Tra gli effetti attesi, la diminuzione dei livelli di anidride carbonica con benefici ambientali e quindi sociali. Lo studioso sassarese coordinerà un team di ricercatori operanti in sette diversi Paesi: Argentina, Cile, Italia, Spagna, Cipro, Germania e Grecia. Del gruppo di ricerca fanno parte figure di spicco in campo internazionale negli studi sui materiali innovativi per l’energia e ambiente, tra cui Santiago Cuesta Lopez, direttore del Centro internazionale per lo studio dei materiali critici ICCRAM (Universidad de Burgos; Claudio Pistidda, responsabile del laboratorio di nanotecnologie del prestigioso centro HZG in Germania; Fabiana Gennari e Francisco Garcia, rispettivamente del CNEA (Argentina) e dell’Universidad de Chile (Cile) – a capo di altrettanti laboratori riconosciuti a livello internazionale nell’ambito dello studio delle energie rinnovabili – che collaborano, tra gli altri, con INVAP (leader mondiale in tecnologia aerospaziale dopo la NASA).
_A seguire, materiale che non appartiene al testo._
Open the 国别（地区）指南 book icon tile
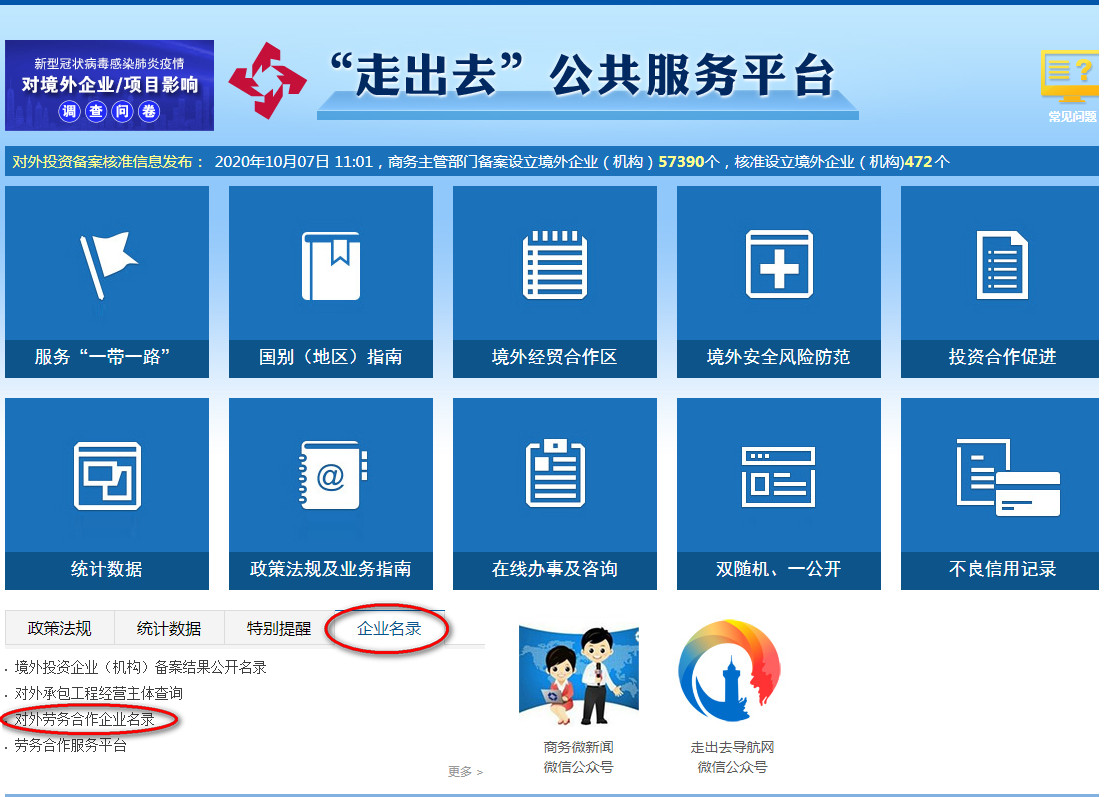 (331, 281)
Completano il consorzio l’ingegner Iakovos Yakoumis, responsabile dell’azienda innovativa MONOLITHOS srl (Grecia) e Nikolas Vlachos, direttore della compagnia Alter Eco Solutions (Cipro).

I nanomateriali di carbonio in medicina

L’altro progetto è intitolato “CARBO-IMmap” e ha ottenuto dalla Commissione Europea, attraverso Horizon 2020, ben 796mila euro. “Intendiamo sviluppare dei nanomateriali altamente biocompatibili a base di carbonio, come grafene, nanotubi e nanofibre di carbonio – spiega la coordinatrice Lucia Gemma Delogu –. In questo modo, potremo identificare quelli più promettenti e adatti, anche per le loro intrinseche proprietà immunologiche, ad essere applicati in ambito biomedico per la somministrazione di terapie salvavita come chemioterapie o quali mezzo di contrasto in risonanza magnetica”.

Lucia Delogu, che si accinge a lavorare al suo secondo progetto finanziato da Horizon, come nel precedente in qualità di coordinatore, coinvolgerà nella ricerca sette partner internazionali tra Italia, Spagna, Francia, Germania, Qatar, Stati Uniti e Cina, con competenze diverse e complementari: Alberto Bianco Direttore di Ricerca al CNRS di Strasburgo, Maurizio Prato (il chimico europeo più citato) del “Asociacion Centro de Investigacion Cooperativa en Biomateriales – CIC biomaGUNE” di San Sebastian e professore Ordinario all’Università di Trieste, Matteo Pasquali della Rice University Houston (Texas), esperto mondiale di fibre al carbonio per applicazioni cardiache, Giovanni Cuniberti della Technische Universität di Dresden, Xinliang Feng della Shangai Jiao Tong University (Cina), Davide Bedognetti e Francesco Marincola del Sidra Medical and Research Center di Doha (Qatar).

Entrambi i progetti permetteranno di reclutare giovani interessati a svolgere periodi di ricerca all’estero e di favorire gli scambi del personale dell’Ateneo di Sassari con i partner stranieri.

Il risultato ottenuto da Sebastiano Garroni e Lucia Delogu è tanto più rilevante se si considera l’alto livello di competitività dei bandi di Horizon 2020.